Fear has always been an object in my life. I can’t really think of a time when fear didn’t control my life. The object I always carry around….that object would be worry. Fear. Stress. Its something I live with on a daily basis. How do we get past this? Because IM slightly terrified that I will always worry, no matter what time of the day. Wait til Im a mother….dear lord, what will happen then. Here are just a few fears that I have:
1) Losing someone close to me.
Doesn’t everyone worry about this. I couldn’t imagine losing one of my parents. One of my siblings. Even when my dogs go, I will cry my eyes out. I constantly have this fear that one day I will get a call and someone will be gone. I would probably die from a heart break. I would collapse and sob uncontrollably.
2) Looking over my shoulder constantly for someone.
I have good reasons. I wasn’t always like this. It something that terrifies me every time I am walking by myself. Someone running up behind me and grabbing me. Dragging me into an alley. Robbing me. Irrational. I know.
3) Finding someone in my backseat.
I must always look in my back seat when I start driving.

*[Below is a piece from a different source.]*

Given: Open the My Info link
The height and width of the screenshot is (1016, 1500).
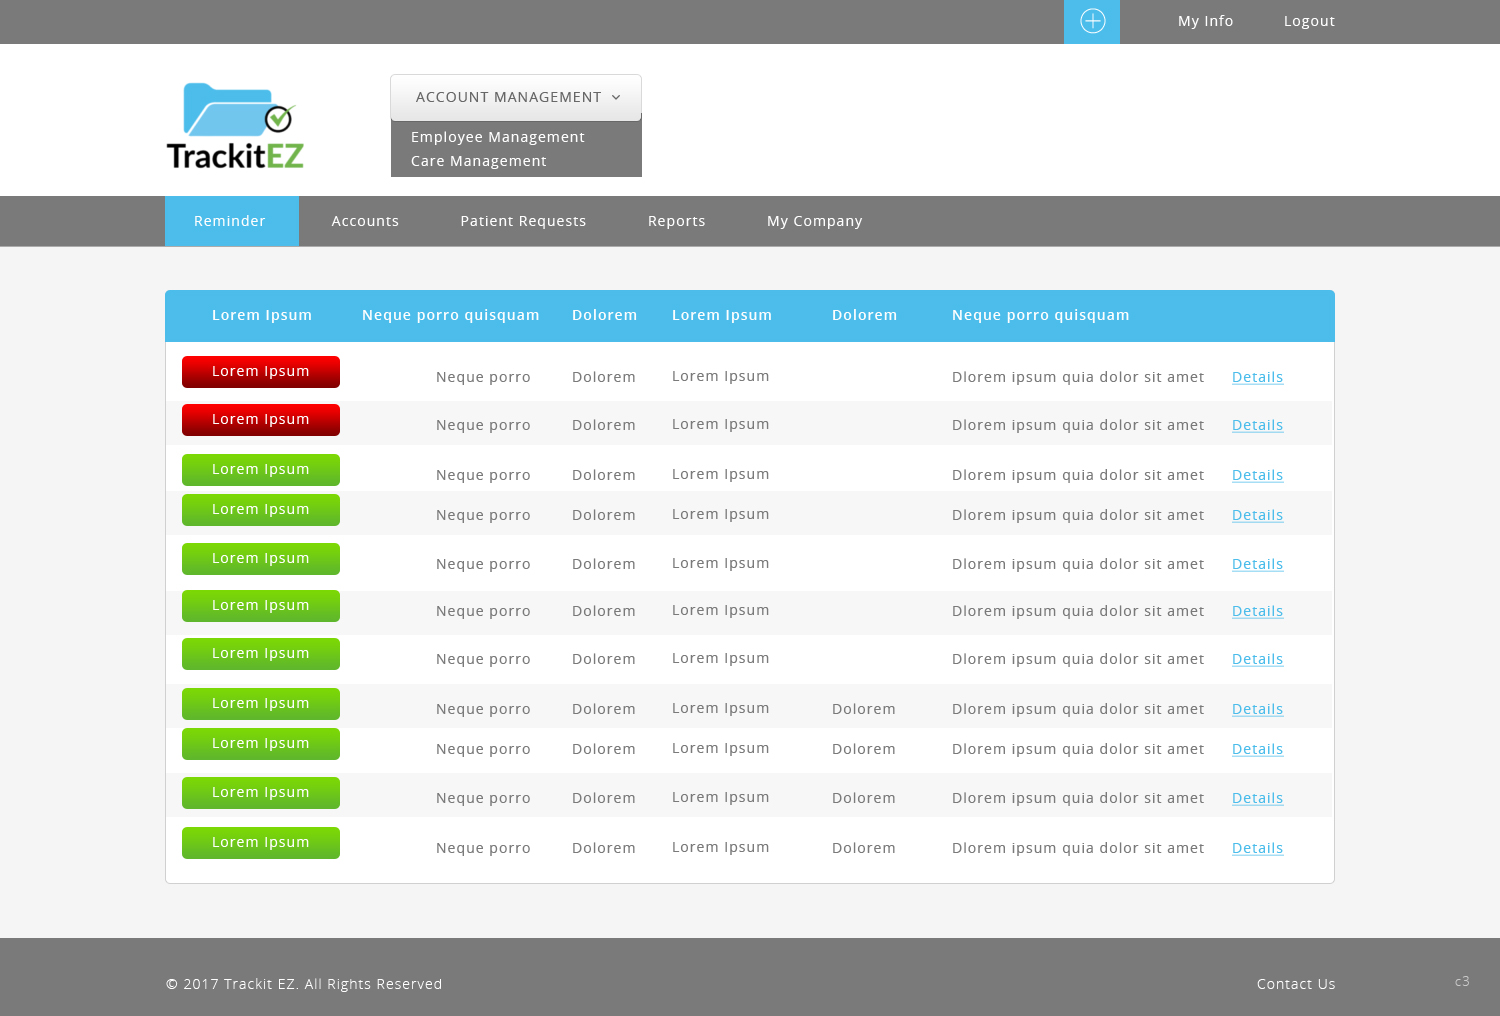Looking at the screenshot, I should pos(1205,21).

That way no one will knock me out or hold me at gun point.
4) That I won’t make my parents proud.
Irrational yet again. But definitely a fear.
5) Finding cockroaches in my room when I wake up.
I hate roaches. I hate bugs in general.
6) That my kids will have a disability when they are born.
I will accept them no matter what though.
Fears control me everyday. Everyone has them. The thoughts that creep into our minds when we are going to sleep at night. When we are by ourselves and driving. Even when talking to someone. I control my fears. I keep them at ease but in all reality, they control my life.